By RFE/RL
YEREVAN — Street protests in the Armenian capital that sent shock waves far beyond the Caucasus have gone nearly quiet, with neither side able to claim victory in a battle over electricity prices.
A two-week standoff over makeshift barricades and nightly rallies that are blocking a main throughfare in downtown Yerevan continues, and organizers have vowed to remain on the street.
They oppose a nationwide hike of at least 16 percent in electricity prices from August, announced some time ago but only cleared by the country’s price regulator on June 17.
A police threat remains in effect to tear down the largely unoccupied mini-encampment on Marshal Baghramian Avenue, where only a handful of protesters linger during the midday heat but ranks of demonstrators swell for evening rallies.
But tensions have eased significantly since President Serzh Sarkisian signaled a possible compromise on June 27, and competing protest factions have emerged to take some steam out of the movement.
A protest leader and Yerevan city assemblyman, Davit Sanasarian, told RFE/RL’s Armenian Service on July 3 that while the government might be “physically” overpowering demonstrators, it lacks “political resource” to repeat the kind of dispersal operation that shocked Armenians and the international public more than a week ago.
And a senior activist from the No To Plunder group that led the first round-the-clock protests in Yerevan, but which has since changed tactics in an effort to take its message to other regions, says plans are continuing for a “public meeting” in the city of Gyumri on July 4.
Authorities appear reluctant to repeat the mistakes that grabbed international headlines on June 23 when police conducted mass arrests and riot policemen trained a water cannon on peaceful participants in a sit-in that began when the protesters’ route to the presidential palace was blocked.
On July 3, prosecutors announced the launch of a criminal investigation into possible police wrongdoing in that clash, in which protesters and journalists were injured and reporters (including from RFE/RL’s Armenian Service) had their equipment seized.
The daily Hayots Askkhar this week described the protest as “nominally going on…but in terms of substance, it is simply melting away, dying down, like an ice cream in the summer heat.”

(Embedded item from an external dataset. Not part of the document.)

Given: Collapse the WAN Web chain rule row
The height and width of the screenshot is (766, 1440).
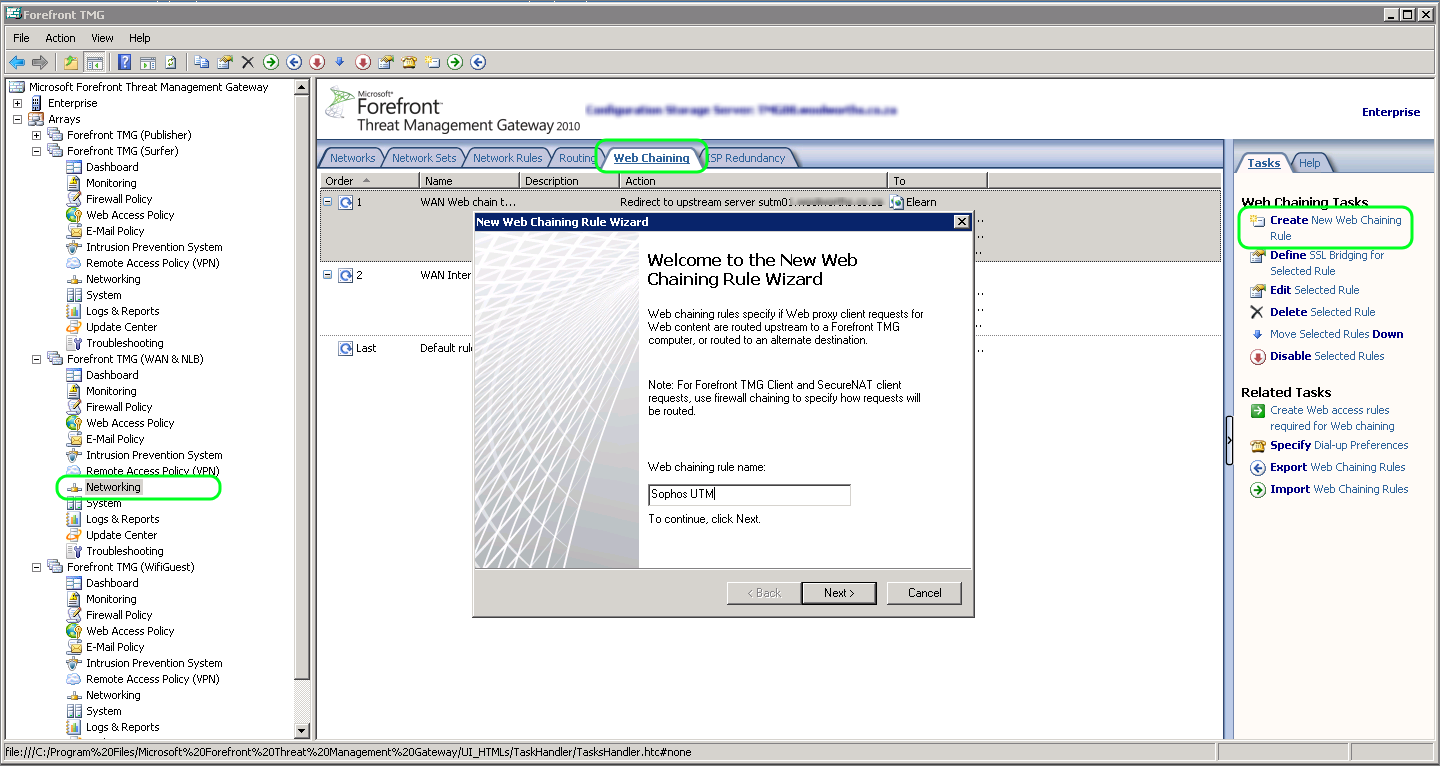Looking at the screenshot, I should (328, 201).
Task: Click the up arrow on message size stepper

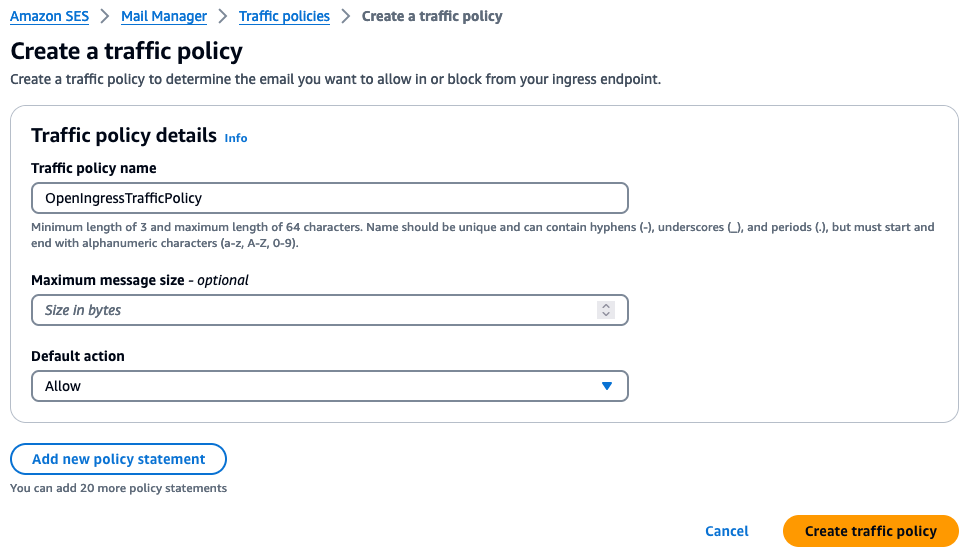Action: pyautogui.click(x=606, y=306)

The “public meeting” on Gyumri’s central Theater Square should provide an indication of whether No To Plunder can muster sufficient support to take its movement beyond the capital.
Meanwhile, in Yerevan, 15 little-known activists stepped into the breech that No To Plunder left behind on July 1 and have vowed to reenergize the protest on Baghramian Avenue.
Sanasarian, a senior member of the opposition Zharangutyun (Heritage) party who is also a member of the city’s municipal assembly, told RFE/RL’s Armenian Service that the new “Electric Yerevan” organizers’ “first task is to sort out this disorganized situation.”
He dismissed the notion of “leaders,” though, saying, “There are only persons who will be doing hard work…[and] should spend more time here than other citizens, because we are responsible for what is happening here.”
In a Facebook chat moderated by RFE/RL’s Armenian Service from Baghramian Avenue on July 3, Sanasarian vowed that protesters would stand their ground in the street and continue to press the authorities to meet their demands.
On June 27, President Sarkisian said the Armenian government would tap its funds set aside for a “further strengthening of national security” to “bear the burden” and subsidize higher energy tariffs in the coming months, pending an audit of Armenia’s Russian-controlled power distributor.
The Yerevan protesters insisted on July 3 that their demands remain the same: to completely revoke the 16-percent-plus electricity price hike; to investigate the June 23 violence against protesters and punish police officers guilty of excessive violence or ordering the use of such force; and to reconsider current electricity prices with an eye to lowering them from current levels.
Organizers, wary of being portrayed as insurrectionists of the kind that helped to oust the government in nearby Ukraine in early 2014, have resisted suggestions that they harbor broader aims connected to Armenia’s strategic positioning.
A small group of would-be protesters who turned up at the Yerevan rally on the evening of July 2 waving EU flags were quickly confronted as “provocatuers” and told to “go away.”
Russian officials have repeatedly accused the West of fomenting “color revolutions” in the former communist bloc and pressured Yerevan in 2013 to spurn closer ties with the European Union.
Russian Foreign Minister Sergei Lavrov on July 2 warned against “find[ing] it useful to go further and develop these processes in a political direction” in Armenia.
Moscow agreed a $200 million loan on favorable terms to Armenia’s government that was signed on June 26, reportedly for the purchase of Russian weapons but leading to speculation that it was a disguised effort to help Armenia cope with its electricity crisis.
Armenian Deputy Defense Minister Ara Nazarian rejected talk of any connection between the “export credit” and the protests, according to RFE/RL’s Armenian Service.